Magnet Fun


This lesson developed by Reach Out!
Recommended Ages: Elementary


Questions

What are magnets?
How do they act with other magnets and with other objects?

What You Need

  1. 2 bar magnets
  2. Earth globe
  3. Paper clip
  4. Pencil
  5. Drinking glass
  6. Thumbtack
  7. Piece of aluminum foil
  8. Piece of wire
  9. Sock
  10. Pebble or small stone


What You Do

What to do for Experiment #1 - How do magnets act with another magnet?

  1. All magnets have a North Pole and a South Pole. Take a look at the earth globe. You can see the North and South Poles. The poles of a magnet point in their own direction.

  2. Try matching up the two South Pole ends of the two magnets. What happens?

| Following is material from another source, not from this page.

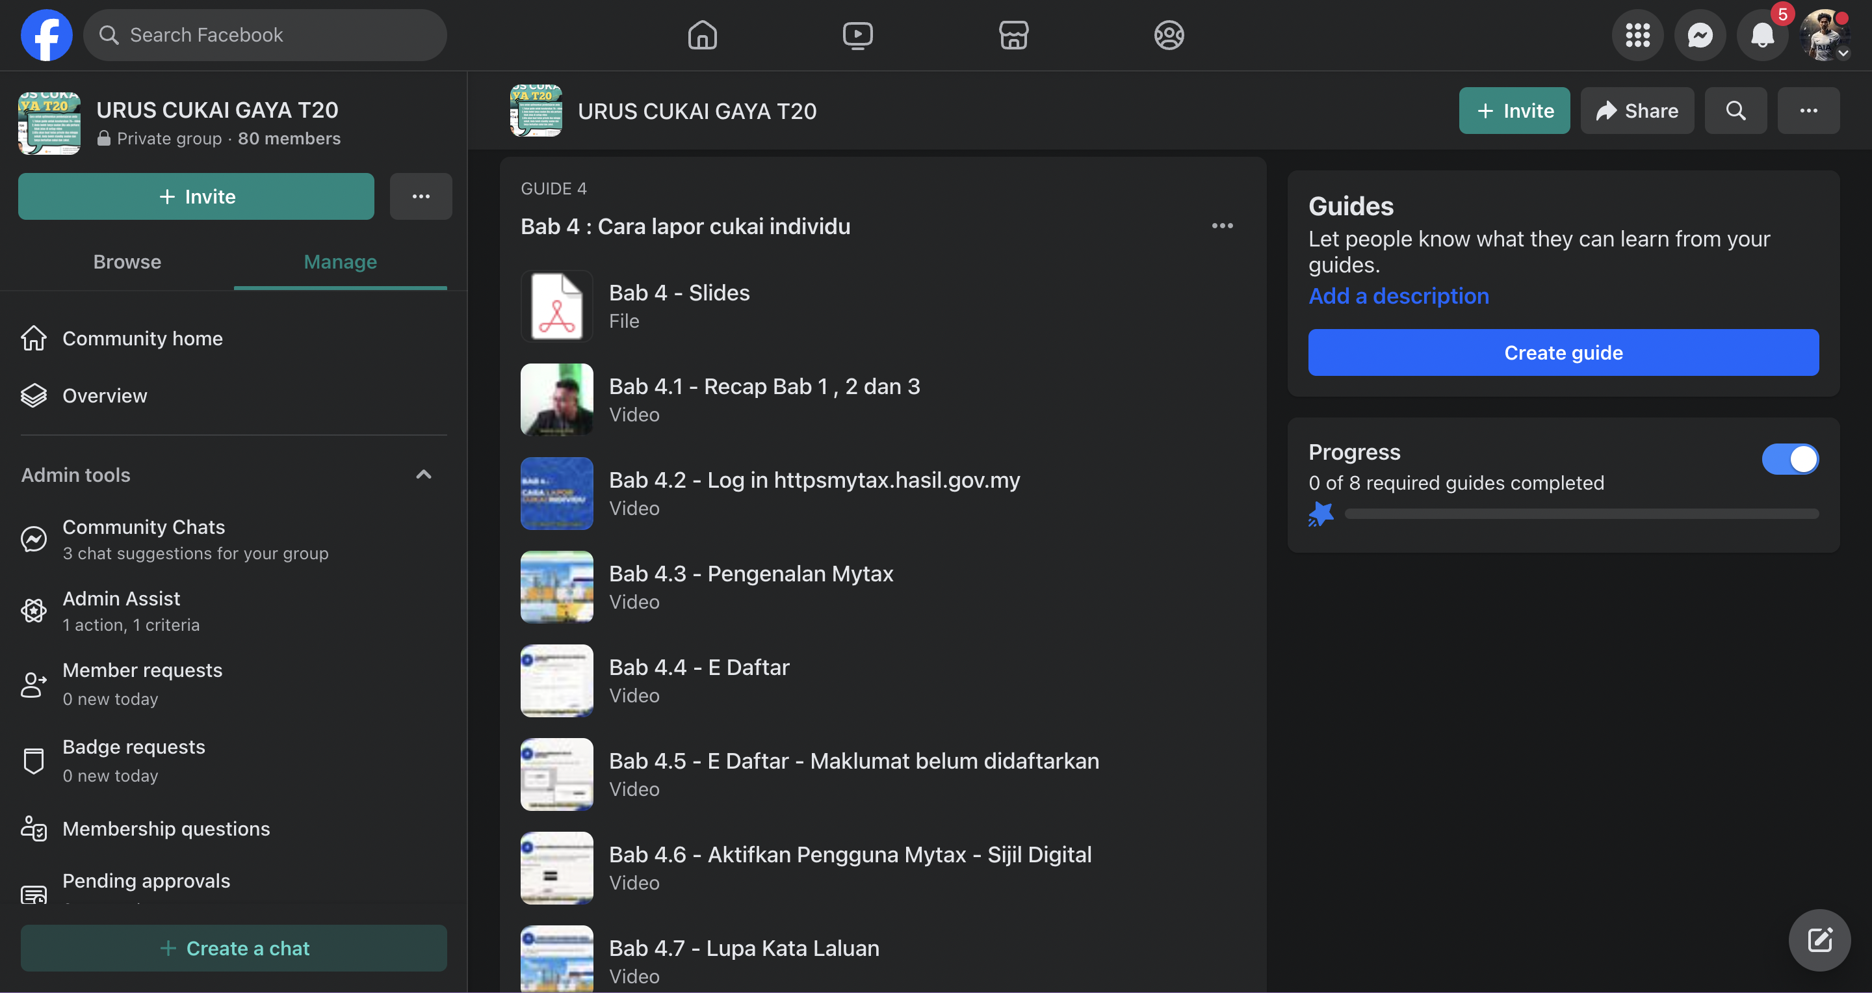
Task: Click the group search magnifier button
Action: [x=1735, y=110]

  3. Try matching up the two North Pole ends of the two magnets. What happens?

  4. Try matching up a magnet's North Pole with another magnet's South Pole. What happens?

Experiment #2- Which objects will be attracted to or cling to a magnet?

  1. Set out all the little objects from paper clips, coins, pencils, socks, stones, thumbtacks to pieces of aluminum foil and wire.

  2. See which objects will be attracted to a magnet.


What Is Happening

Magnets are typically made of a metal we call iron. Many things we see and use that are magnetized are made out of steel or have iron in them. One of the metals in steel is iron. Iron, like everything else, is made of little building blocks we cannot see that we call atoms.

In things that are not magnetized, the little atoms are all mixed up and pointing in many different directions. In a magnet, the atoms get lined up in straight rows with their north ends pointing towards the North Pole and their south ends pointing towards the South Pole. [This is over-simplified for younger children. Atoms function like tiny electromagnets; in a magnet, all the atoms have their electrons spinning about their nuclei in the same direction.] Magnets attract and stick to other objects that are magnetized, or have their atoms all lined up in rows facing North and South Poles.

Magnets have magnetism or the power to pull other objects to them. They also can be used to push away other magnets. There is a story about how we came up with the word "magnet." Supposedly there was a shepherd tending his sheep long ago on an island called Magnesia. This island was part of the Greek Islands. The shepherd put a piece of iron on the bottom of his walking stick so it wouldn't get worn out so fast. He saw that some stones seemed to stick to the bottom of his walking stick. These stones were natural magnets called "lodestones." The shepherd had to pick these little black stones off of his stick because they seemed to be stuck!

Magnets are lots of fun to play with. Have you ever played with a toy Woolly Willie, which is a completely bald head and face that you can add hair to by using a magnetic "pencil" or stylus? The face is covered by a clear plastic enclosure that holds iron shavings, which are attracted by the stylus.

We use magnets for many different purposes. Try to think of some of the ways in which we use magnets. What about magnets you might have at home on your fridge? A refrigerator is made out of steel. So if you have a magnet on the fridge, it is pulling on the little atoms of steel in the door.

You can make some iron or steel objects act like a magnet for a little while by lining up their atoms. Take a nail and rub it over and over in the same direction with the end or pole of a bar magnet. Lift the magnet up each time your stroke gets to the end of the nail, and start again at the same place with each new stroke. Do this about 40 times. For a while, the nail will be magnetized because its atoms are all lined up. Try using it as a magnet: see if it will attract a paper clip or thumbtack.


Want to Do More?

If you want to experiment further, find out by experimenting that substances that can be magnetized are not transparent to magnetism. If something is transparent to magnetism, that means the magnetic waves can pass right through it. For example, magnetism passes through glass, plastic, cloth, and the human body. Get an empty "tin" can (which is really an iron-containing steel), remove both ends, and flatten it. Then put it in between a magnet and some nails or other magnetizable objects. You will no longer be able to pick up the nails with the magnet. Now, think about the consequences: a magnetic compass would be no use at all to submariners, because the earth's magnetic waves cannot pass through the sub's steel walls to get to it.